Firestone History

Early/mid 20th century

Firestone was originally based in Akron, Ohio, also the hometown of its archrival, Goodyear Tire and Rubber Company. The company initiated operations in 1900 with 12 employees. Together, Firestone and Goodyear were the largest suppliers of automotive tires in North America for over three-quarters of a century. In 1906 Firestone was chosen by Henry Ford for the Model T.
In 1919, Firestone Tire and Rubber Company of Canada was incorporated in Hamilton, Ontario and in 1922, the first Canadian-made tire rolled off the line on September 15. During the '20s, Firestone produced the Oldfield tire, named for racing driver Barney Oldfield.
At one point, the company had a rubber plantation in Liberia that covered more than 4,000 square kilometers (1 million acres).
The company sponsored The Voice of Firestone on the radio beginning on December 1928. The program was transferred to television as an NBC simulcast on 5 September 1949. The last broadcast was in 1963.
In 1928 the company built a factory in Brentford, England, for long an Art Deco landmark on a major route into the city. This closed in 1979.

Dataset entries
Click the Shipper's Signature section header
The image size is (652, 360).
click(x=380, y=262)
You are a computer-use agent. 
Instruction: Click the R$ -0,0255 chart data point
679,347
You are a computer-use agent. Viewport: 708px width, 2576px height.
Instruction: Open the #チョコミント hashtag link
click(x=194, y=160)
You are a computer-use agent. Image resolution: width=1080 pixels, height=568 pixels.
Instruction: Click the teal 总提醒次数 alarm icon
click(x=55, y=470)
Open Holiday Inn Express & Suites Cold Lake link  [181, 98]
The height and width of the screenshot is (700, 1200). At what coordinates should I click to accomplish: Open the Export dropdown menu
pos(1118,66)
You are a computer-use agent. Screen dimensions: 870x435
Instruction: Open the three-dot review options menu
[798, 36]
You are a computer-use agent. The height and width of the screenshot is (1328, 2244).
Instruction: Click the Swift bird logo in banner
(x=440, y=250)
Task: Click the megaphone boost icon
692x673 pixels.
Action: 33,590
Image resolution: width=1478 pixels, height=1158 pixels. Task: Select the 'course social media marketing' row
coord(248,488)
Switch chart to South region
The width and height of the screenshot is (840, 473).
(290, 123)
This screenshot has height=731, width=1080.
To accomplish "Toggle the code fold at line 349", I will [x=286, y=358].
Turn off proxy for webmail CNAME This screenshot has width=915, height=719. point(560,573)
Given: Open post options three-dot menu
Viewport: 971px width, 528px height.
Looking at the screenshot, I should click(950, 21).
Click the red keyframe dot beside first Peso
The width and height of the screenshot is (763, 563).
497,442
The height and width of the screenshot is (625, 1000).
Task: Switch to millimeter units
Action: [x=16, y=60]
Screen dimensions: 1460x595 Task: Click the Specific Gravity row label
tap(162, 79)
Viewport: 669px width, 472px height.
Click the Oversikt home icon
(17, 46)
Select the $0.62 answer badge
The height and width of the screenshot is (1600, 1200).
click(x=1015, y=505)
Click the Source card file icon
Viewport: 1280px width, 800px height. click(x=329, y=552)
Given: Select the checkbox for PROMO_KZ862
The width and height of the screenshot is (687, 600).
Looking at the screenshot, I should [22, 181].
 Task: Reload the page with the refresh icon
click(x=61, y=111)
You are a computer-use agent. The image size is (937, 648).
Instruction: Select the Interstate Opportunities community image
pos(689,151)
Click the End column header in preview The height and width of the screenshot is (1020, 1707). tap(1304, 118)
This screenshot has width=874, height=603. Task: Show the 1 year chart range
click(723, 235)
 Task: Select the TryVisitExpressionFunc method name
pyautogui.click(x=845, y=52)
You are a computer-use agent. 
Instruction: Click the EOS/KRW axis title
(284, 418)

:: Tasks to carry out ::
• 1. In the Firestone history, repeat the words from "Early/mid 20th century" to "(1 million acres).".
• 2. Using the Firestone history, decide whether each statement below agrees with it: (a) The company started operations in 1900 with 12 employees. (b) The last broadcast of The Voice of Firestone was in 1949. (c) The Brentford factory closed in 1979. Answer yes or no for each, quoting the words that settle it.

:: Per-task answers ::
• 1.
Early/mid 20th century

Firestone was originally based in Akron, Ohio, also the hometown of its archrival, Goodyear Tire and Rubber Company. The company initiated operations in 1900 with 12 employees. Together, Firestone and Goodyear were the largest suppliers of automotive tires in North America for over three-quarters of a century. In 1906 Firestone was chosen by Henry Ford for the Model T.
In 1919, Firestone Tire and Rubber Company of Canada was incorporated in Hamilton, Ontario and in 1922, the first Canadian-made tire rolled off the line on September 15. During the '20s, Firestone produced the Oldfield tire, named for racing driver Barney Oldfield.
At one point, the company had a rubber plantation in Liberia that covered more than 4,000 square kilometers (1 million acres).

• 2.
(a) Yes: "The company initiated operations in 1900 with 12 employees."
(b) No: "The last broadcast was in 1963."
(c) Yes: "This closed in 1979."